Vocab Flashcards
Linguistic Competence
The unconscious knowledge of grammar that allows a speaker to use and understand a language.
Linguistic Performance
The ability to produce and comprehend sentences in a language.
Performance Error
Errors one commits in language, but they still have language competence such as being unable to remember a word, mispronouncing something, or jumbling the words in a sentence.
Speech Communication Chain
The numerous steps that must be carried out in order for an idea to be communicated from one person to another.
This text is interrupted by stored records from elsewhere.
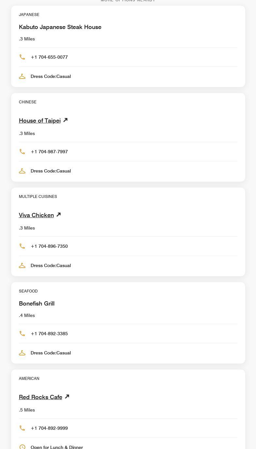Click the phone icon for House of Taipei
Screen dimensions: 256x449
point(22,152)
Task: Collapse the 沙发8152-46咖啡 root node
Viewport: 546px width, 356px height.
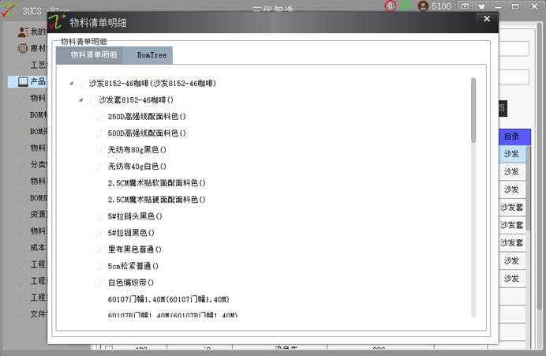Action: [71, 83]
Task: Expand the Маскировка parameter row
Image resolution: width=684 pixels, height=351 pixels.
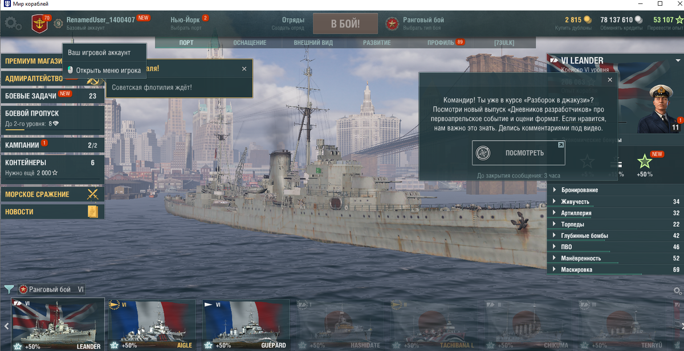Action: click(616, 270)
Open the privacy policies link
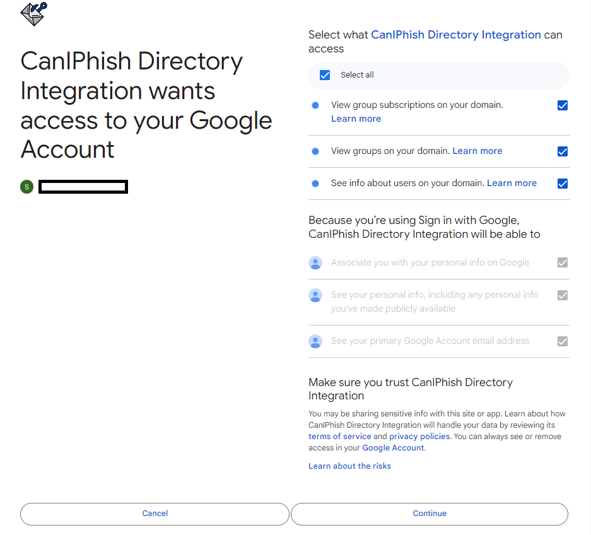Viewport: 591px width, 535px height. click(x=419, y=437)
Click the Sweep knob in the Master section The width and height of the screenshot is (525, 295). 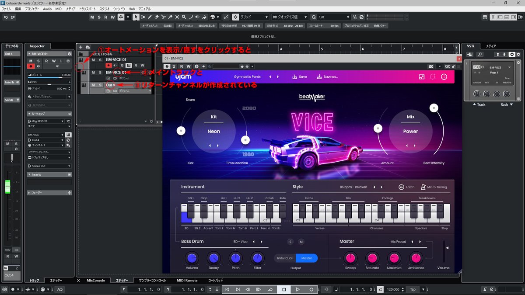click(x=350, y=258)
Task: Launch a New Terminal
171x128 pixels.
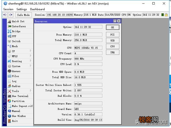Action: click(x=20, y=96)

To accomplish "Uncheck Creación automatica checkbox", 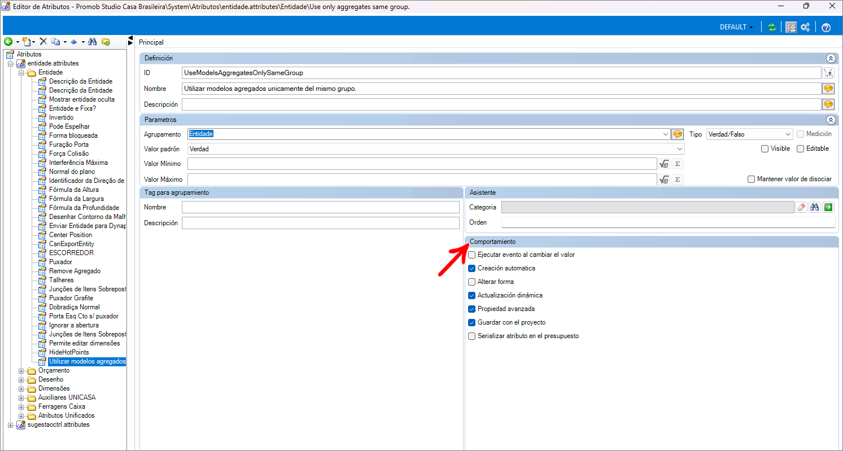I will pos(472,268).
Speech Communication Chain Steps
1.) idea must be thought of 2.) Pick out words to express the idea 3.) Put the words together in a certain order following rules 4.) Figure out how to pronounce these words 5.) Send those pronunciations to your vocal anatomy 6.) SPEAK: send the sounds through the air 7.) PERCEIVE: listener hears the sounds 8.) DECODE: Listener interprets sounds as language 9.) CONNECT: Listener receives communicated idea.
Noise
Interference in the communication chain. Such as not interpreting something someone said correctly.
Lexicon
A mental repository of linguistic information about words and other lexical expressions, including their form, meaning, morphological, and syntactic properties. As a part of the descriptive, not mental, grammar, the lexicon is the representation of the mental lexicon, consisting of lexical entries that capture the relevant properties of lexical expressions (e.g. their form and syntactic category).
Mental Grammar
The mental representation of grammar. The knowledge that a speaker has about the linguistic units and rules of his native language.
Language Variation
The property of languages having different ways to express the same meanings in different contexts according to factors such as geography, social class, gender, etc.
Descriptive Grammar
Objective description of a speaker’s knowledge of a language (competence) based on their use of the language (performance)
Evidence that writing and language are not the same (list 4 reasons)
- Writing is a later historical development than spoken language. 2. Writing does not exist everywhere that spoken language does. 3. Writing must be taught, whereas spoke language is acquired naturally. 4. Neurolinguistic evidence demonstrates that the processing and production of written language is overlaid on the spoken language centers in the brain.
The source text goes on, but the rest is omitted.